THE TERAK MUSEUM
IN THE SOUTH WING OF THE JEFFERSON COMPUTER MUSEUM

TERAK MUSEUM - UCSD PASCAL MUSEUM - ANCIENT ASCII ART
ALTAIR AND IMSAI EMULATORS - REVIVING CASSETTE DATA

 


What is a Terak?
It is an early personal computer made by the Terak Corporation of Scottsdale, Arizona. It was sold from about 1979 until 1985.

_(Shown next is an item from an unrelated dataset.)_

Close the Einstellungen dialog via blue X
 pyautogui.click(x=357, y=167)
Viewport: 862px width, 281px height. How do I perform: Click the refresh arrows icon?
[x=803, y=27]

One of the first models was the Terak 8510/a shown above. It was based on the popular PDP-11/03 processor, a 16-bit CPU. The Terak 8510 could have as much as 128K of RAM with the PDP-11/23 option. For storage, it has big eight-inch floppy drives that go klunk-klunk, in IBM 3740 format, holding roughly 256K, 512K or 1 meg each. Hard disks of five to forty megs were available. The Terak featured both RS-232 and 20 milliamp current loop serial connections, so you could connect to the printers and teletypes of the time. The keyboard included a numeric keypad and arrow keys arranged in a vertical column.

The Terak was advertised as a "Graphic Computer System." It featured a monochrome 320 x 240 square-dot display and relatively advanced video features such as a purely bitmapped display, allowing a customizable character set, the mixing text and graphics on the same screen, and raster operations like continuous smooth panning and scrolling. The system included a twelve-inch composite video monitor. It even had programmable sound and a two-inch speaker. The main system box was robust metal, weighing about forty pounds.

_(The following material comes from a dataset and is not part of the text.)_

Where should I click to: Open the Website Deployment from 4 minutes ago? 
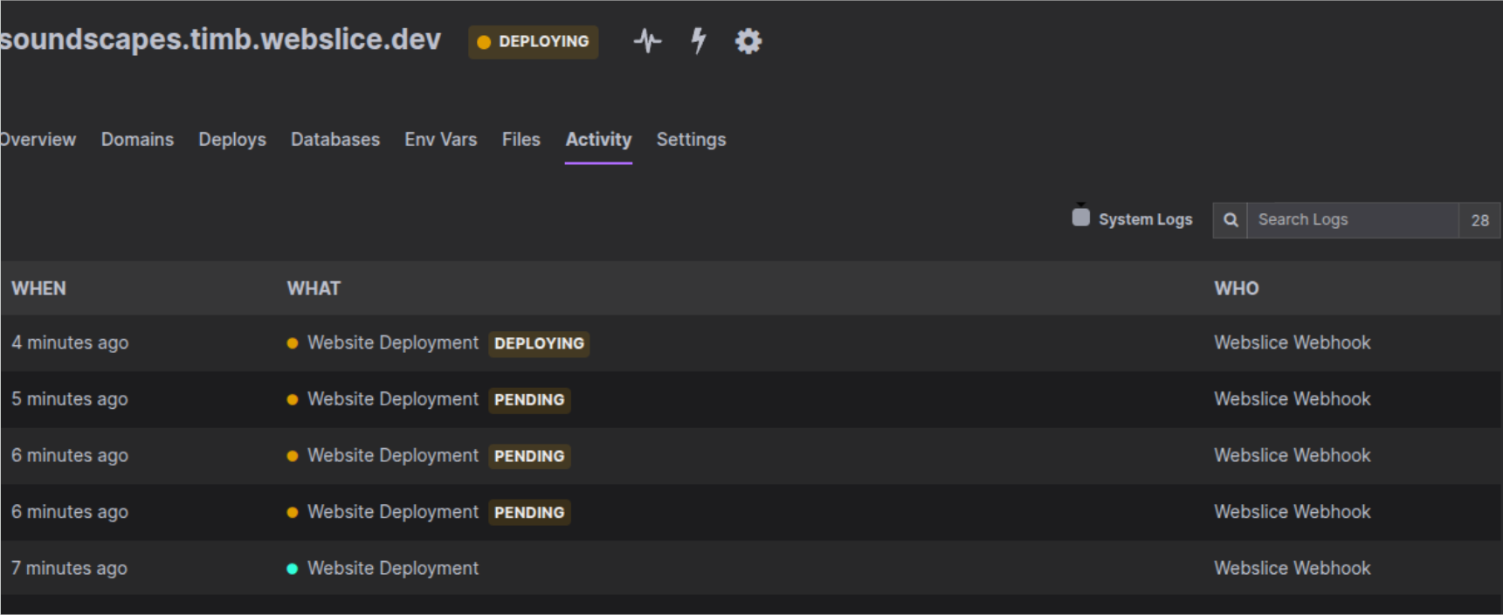(392, 343)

Available operating systems included the UCSD P-System and RT-11/85 version 4.0. Languages included Pascal, FORTRAN IV, APL and BASIC. Someone even ported an early version of Unix to the Terak.

In November 1981, an 8510/a with 56K of RAM and one floppy drive was $8,935. And extra floppy drive was $2,570. You could even upgrade to color graphics at 640 x 480 by eight colors for $10,550. A ten meg hard drive was $7,985.

The Terak was popular for teaching Pascal to college kids. As such, all the oldsters who were in college then and used this computer have a great affection for it, meaning they can no longer remember how slow they were. Its flexibility in character sets led to its use as a text editor for Russian and Hebrew.

What will be on this Web page the next time you visit?

More images and text
I have a Terak 8510/a and hundreds of floppies for it. I bought it in 1990 for about $25 at a University of Wisconsin--Madison surplus equipment sale. At one time, the UW had about a dozen Teraks in the computer science and math departments, including about eight that were available to students in entry-level programming classes.

I have old Terak sales literature, and several years of issues of TUGBOAT, the Terak user group newsletter. Many of these disks and all of the ephemera were donated by gracious former Terak users and owners. TUGBOAT had a collection of public domain software. Sadly, I only have a few of these disks.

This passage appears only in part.